WHAT YOU ARE ASKED TO DO:
Please return the data that follows precisely as written, but without the images.

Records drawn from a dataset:
▽

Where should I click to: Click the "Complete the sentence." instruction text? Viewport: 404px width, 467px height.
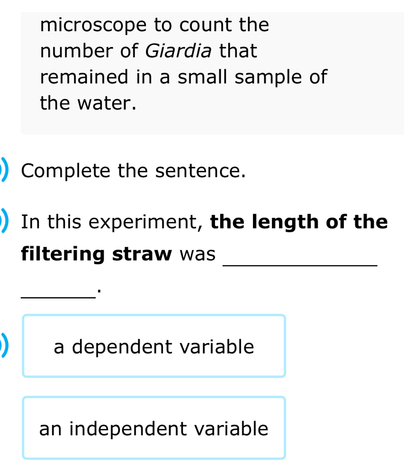click(134, 171)
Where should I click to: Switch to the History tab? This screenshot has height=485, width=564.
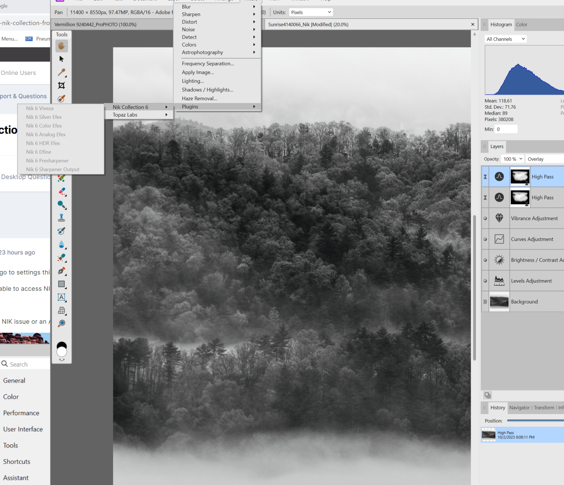pos(497,408)
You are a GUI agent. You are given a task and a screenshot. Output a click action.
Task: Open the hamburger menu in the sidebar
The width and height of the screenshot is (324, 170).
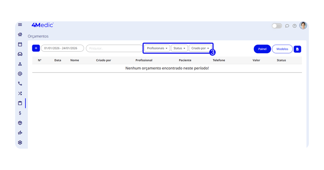coord(20,25)
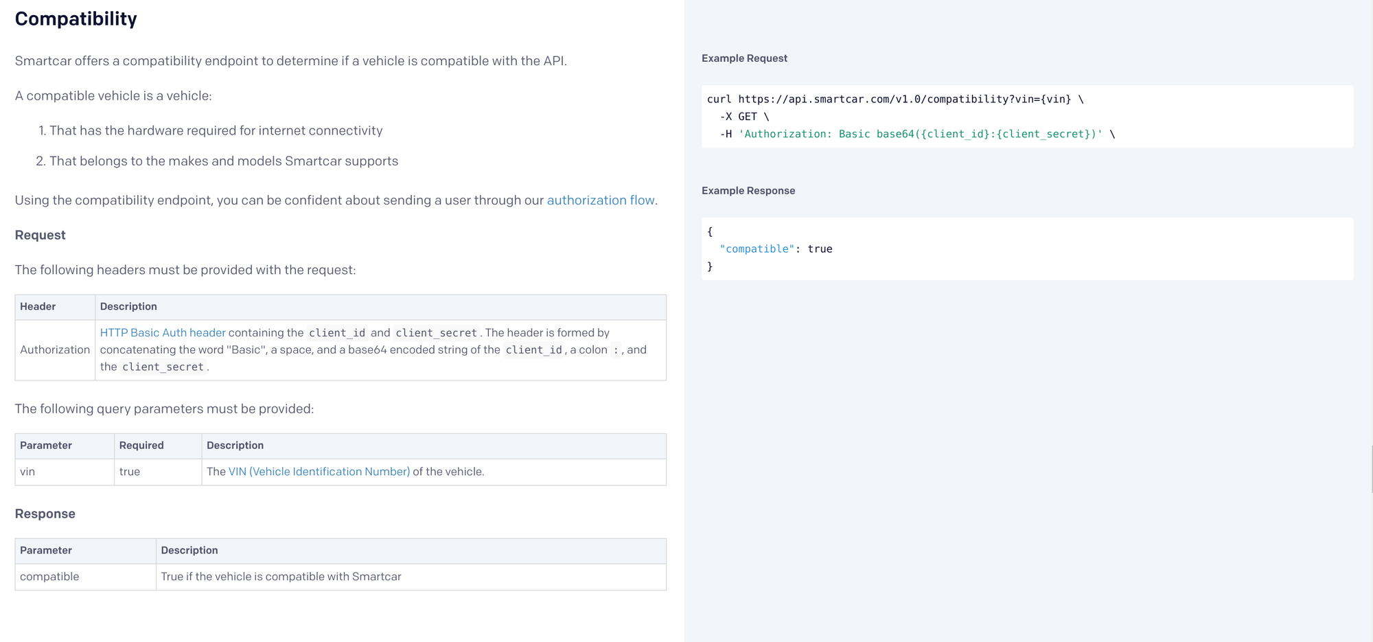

△

WRITTEN ANSWER:
Where should I click to: Click the "Complete the sentence." instruction text? Viewport: 404px width, 467px height.
click(134, 171)
Where should I click to: Switch to the History tab? This screenshot has height=485, width=564.
pos(497,408)
You are a GUI agent. You are given a task and a screenshot. Output a click action.
Task: Open the hamburger menu in the sidebar
The width and height of the screenshot is (324, 170).
coord(20,25)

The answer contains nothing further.